I don't care about noise or dust.

 

QuikMcshifterson
QuikMcshifterson New Reader
9/19/23 3:34 p.m.

+1 on the Porterfield pads, big fan. On my SM they have good feel, good stopping power and last quite a bit.

Tom Suddard
Tom Suddard GRM+ Memberand Director of Marketing & Digital Assets
9/19/23 3:42 p.m.
GameboyRMH said:

How hard have these been on the rotors? How are they in the coldest temps you see in Florida? Any trouble bedding in with the scoops in place?

I've been considering trying more expensive pads that might last longer and eat rotors less than the Powerstop PSAs I've been using, but for me they need to work decently in near-freezing temperatures.

I haven't measured so take my comments on rotor wear with a grain of salt, but wear seems accelerated but not catastrophic. I think I'll get two sets of pads out of these rotors, in addition to the abuse they took with the STREET+ pads. 

They work fine in the coldest temperatures I've seen so far. It stops fine.

Berck
Berck Reader
9/19/23 3:50 p.m.

I've had great experience running Carbotech/G-Loc pads on the street.  Yes, they work better with more temperature than you get on the street, but stone-cold XP8s still bite harder than any street pad I've used.  They're not even that hard on the rotors.

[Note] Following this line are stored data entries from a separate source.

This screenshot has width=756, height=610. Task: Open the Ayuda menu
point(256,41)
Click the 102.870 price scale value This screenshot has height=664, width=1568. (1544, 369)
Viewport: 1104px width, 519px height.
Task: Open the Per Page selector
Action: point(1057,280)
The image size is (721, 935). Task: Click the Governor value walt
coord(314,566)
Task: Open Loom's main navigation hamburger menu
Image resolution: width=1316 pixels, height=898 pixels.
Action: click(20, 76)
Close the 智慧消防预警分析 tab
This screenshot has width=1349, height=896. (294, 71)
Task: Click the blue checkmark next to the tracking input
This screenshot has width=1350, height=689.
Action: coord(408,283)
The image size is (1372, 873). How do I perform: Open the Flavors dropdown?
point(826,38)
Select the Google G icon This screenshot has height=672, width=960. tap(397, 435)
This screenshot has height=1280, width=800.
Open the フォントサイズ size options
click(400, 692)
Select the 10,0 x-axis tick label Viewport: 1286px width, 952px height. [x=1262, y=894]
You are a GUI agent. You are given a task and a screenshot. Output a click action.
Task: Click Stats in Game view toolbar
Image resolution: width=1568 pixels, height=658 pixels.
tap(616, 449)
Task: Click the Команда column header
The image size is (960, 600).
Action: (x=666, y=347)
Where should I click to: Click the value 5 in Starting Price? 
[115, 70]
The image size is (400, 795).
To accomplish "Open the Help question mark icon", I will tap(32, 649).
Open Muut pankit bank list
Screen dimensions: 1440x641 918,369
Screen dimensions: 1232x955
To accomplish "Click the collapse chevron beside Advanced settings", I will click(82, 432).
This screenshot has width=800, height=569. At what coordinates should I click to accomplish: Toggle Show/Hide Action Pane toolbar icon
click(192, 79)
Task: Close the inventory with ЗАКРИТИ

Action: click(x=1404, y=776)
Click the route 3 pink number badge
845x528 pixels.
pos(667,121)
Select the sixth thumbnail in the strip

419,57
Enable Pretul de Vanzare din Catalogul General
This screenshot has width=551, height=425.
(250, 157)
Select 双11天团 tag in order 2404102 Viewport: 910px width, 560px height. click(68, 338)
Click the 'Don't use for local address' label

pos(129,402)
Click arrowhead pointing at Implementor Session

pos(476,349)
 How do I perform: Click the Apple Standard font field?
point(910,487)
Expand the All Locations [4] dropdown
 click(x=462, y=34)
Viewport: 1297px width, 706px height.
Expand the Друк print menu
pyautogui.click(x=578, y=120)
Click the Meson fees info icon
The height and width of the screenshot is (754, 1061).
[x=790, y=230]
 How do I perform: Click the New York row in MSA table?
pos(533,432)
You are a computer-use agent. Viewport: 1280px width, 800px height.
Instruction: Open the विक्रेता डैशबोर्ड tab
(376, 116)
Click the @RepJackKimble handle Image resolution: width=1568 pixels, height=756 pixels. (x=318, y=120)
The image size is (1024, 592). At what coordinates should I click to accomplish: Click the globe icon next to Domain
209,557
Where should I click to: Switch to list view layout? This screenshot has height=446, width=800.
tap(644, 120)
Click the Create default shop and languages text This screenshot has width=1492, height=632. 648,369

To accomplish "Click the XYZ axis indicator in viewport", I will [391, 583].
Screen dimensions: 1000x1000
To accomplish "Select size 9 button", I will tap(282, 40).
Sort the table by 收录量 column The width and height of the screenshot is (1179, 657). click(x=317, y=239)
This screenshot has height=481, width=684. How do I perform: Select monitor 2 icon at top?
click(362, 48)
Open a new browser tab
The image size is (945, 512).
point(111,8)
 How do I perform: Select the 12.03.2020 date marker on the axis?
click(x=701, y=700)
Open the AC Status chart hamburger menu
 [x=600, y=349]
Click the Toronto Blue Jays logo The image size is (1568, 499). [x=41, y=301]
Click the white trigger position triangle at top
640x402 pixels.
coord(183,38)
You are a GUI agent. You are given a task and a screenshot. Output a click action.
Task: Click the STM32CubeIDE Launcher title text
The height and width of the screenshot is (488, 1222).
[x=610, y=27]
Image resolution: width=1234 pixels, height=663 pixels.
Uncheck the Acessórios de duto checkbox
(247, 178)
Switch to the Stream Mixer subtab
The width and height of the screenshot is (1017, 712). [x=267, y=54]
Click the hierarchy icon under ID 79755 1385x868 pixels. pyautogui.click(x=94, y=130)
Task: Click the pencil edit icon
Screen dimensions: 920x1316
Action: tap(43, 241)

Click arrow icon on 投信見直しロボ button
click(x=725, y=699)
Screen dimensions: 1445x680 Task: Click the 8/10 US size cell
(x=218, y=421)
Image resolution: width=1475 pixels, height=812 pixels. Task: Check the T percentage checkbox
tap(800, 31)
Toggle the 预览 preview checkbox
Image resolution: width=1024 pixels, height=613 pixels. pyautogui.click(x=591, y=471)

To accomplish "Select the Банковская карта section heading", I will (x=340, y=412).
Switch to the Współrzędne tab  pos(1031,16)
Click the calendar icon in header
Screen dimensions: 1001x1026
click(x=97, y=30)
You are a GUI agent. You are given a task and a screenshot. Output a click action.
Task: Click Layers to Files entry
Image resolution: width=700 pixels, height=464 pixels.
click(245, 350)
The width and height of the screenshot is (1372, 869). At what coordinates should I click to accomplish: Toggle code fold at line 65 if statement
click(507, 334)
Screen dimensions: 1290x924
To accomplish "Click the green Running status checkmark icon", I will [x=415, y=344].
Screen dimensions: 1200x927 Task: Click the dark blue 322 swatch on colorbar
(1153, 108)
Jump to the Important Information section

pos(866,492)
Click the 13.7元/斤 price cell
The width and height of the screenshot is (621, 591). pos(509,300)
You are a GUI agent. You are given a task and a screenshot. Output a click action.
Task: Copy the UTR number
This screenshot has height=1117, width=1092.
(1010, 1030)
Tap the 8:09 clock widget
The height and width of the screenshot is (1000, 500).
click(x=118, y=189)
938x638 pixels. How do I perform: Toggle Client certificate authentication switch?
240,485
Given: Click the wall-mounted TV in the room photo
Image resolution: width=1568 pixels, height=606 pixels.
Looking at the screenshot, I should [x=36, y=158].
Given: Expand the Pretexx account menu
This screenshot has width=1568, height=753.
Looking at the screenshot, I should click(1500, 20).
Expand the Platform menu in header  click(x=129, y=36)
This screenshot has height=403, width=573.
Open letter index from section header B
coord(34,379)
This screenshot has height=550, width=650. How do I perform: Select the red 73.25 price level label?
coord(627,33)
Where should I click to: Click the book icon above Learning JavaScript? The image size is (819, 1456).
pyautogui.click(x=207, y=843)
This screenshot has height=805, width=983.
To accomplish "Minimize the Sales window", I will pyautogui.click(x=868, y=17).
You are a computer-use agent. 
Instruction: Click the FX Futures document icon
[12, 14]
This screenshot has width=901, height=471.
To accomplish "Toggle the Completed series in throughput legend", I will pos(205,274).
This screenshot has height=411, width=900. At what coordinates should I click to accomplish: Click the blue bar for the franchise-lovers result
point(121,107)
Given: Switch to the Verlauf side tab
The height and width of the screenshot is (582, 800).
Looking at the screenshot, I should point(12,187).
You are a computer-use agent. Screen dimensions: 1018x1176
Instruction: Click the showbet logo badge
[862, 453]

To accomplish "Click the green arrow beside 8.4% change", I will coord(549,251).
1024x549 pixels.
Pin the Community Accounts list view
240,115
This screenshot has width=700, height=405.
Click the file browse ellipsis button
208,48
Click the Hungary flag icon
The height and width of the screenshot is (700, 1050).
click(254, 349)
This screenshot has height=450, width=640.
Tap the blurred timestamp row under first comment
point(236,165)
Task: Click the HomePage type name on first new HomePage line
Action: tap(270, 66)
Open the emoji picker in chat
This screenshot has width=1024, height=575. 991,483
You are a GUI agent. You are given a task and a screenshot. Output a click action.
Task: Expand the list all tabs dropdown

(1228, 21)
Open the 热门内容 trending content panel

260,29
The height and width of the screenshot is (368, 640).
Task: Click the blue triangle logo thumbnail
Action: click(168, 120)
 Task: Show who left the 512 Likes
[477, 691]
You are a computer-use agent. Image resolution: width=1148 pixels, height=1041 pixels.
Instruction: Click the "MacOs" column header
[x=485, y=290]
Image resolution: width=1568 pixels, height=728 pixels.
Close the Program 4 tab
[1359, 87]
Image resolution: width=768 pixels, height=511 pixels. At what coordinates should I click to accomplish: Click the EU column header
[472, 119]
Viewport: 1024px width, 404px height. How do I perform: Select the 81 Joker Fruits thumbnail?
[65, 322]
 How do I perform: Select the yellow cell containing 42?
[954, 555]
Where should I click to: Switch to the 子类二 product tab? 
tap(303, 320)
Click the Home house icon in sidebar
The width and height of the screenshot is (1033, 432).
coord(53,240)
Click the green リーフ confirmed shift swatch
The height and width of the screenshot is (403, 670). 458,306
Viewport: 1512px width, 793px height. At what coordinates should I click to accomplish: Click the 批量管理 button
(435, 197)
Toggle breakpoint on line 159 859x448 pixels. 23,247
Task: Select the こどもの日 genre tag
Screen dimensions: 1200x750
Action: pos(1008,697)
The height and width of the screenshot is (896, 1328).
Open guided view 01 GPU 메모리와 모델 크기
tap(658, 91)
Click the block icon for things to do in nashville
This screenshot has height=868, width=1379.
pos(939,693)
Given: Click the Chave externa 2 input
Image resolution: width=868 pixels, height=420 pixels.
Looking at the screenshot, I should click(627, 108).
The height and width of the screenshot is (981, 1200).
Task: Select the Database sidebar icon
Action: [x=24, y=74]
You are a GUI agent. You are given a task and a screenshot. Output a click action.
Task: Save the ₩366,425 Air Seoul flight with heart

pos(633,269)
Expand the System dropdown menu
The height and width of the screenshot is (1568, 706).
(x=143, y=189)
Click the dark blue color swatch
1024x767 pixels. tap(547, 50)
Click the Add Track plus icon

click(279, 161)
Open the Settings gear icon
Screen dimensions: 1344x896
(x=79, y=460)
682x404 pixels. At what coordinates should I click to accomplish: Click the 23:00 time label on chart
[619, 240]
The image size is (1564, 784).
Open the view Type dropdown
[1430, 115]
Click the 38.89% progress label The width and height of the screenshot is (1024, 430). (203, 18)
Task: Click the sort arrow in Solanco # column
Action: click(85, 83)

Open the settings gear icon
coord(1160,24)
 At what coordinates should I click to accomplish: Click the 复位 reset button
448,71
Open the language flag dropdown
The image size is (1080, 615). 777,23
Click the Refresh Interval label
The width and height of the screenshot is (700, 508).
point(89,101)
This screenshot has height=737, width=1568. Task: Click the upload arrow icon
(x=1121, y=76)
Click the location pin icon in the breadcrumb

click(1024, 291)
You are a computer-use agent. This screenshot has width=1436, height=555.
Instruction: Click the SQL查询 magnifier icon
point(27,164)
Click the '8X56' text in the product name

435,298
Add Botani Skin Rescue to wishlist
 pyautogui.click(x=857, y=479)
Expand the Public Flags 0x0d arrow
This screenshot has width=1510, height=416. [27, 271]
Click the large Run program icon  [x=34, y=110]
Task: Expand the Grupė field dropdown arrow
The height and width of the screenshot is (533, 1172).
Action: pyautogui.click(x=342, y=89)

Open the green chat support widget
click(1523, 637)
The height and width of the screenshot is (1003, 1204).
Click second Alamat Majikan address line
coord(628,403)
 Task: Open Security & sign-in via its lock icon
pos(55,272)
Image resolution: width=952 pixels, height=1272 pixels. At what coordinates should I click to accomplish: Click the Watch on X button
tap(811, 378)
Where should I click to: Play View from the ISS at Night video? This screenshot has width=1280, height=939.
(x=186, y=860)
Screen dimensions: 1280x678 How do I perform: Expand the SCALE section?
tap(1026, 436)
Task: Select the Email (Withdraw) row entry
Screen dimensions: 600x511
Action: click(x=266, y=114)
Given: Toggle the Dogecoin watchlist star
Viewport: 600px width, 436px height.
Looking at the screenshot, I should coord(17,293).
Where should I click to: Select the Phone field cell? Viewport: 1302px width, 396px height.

I'm running them on both a track Miata that I drive on the street and on an E30 rally car.

I'm tempted to switch back to them for my street Miata because I hate every single street pad I've put on the car since the Axxis Metal Masters went away.  But that's because right now I'm dealing with pads that don't bite.  I'm sure if I switch back to G-Locs, the dust/noise will drive me batty.

The downsides are they are dusty and they are noisy, and while others have reported no problems, the dust has ruined the finish on wheels for me.

I'm -1 on the Porterfield pads on the Miata.  I think they require way too much pedal effort--some find that feel easier to modulate, I find the opposite.  I do run R4S shoes on my Formula Vee and they're fine for that application.

 

Tom1200
Tom1200 PowerDork
9/19/23 4:01 p.m.

In reply to Berck :

I'm running Porterfield shoes on the back of the Datsun and have been very happy with them. 

 

bobzilla
bobzilla MegaDork
9/19/23 4:55 p.m.
Tom1200 said:

My solution has always been as follows:

Put on bigger brakes from another model (read overkill) and just use quality street pads.

If that's not possible then performance / track / race pads that will last a long time.

I don't care about noise or dust.

 

I run a car that came with big brakes to start with and effective brakes in the rear with enough rear weight to be helpful. First full season I ran Porterfield R4S street pads. I had fade one time at Road America following an over-braking car in front of me. Once I got past and could do single brake usage per corner they were fine. 

With that said..... the switch to actual race pads was eye opening. The bite, the grip, the feel were all way better. The G-Locs are more bitey than I want, and the R4 was a little soft on initial bite so somewhere in the middle would be my Goldilocks.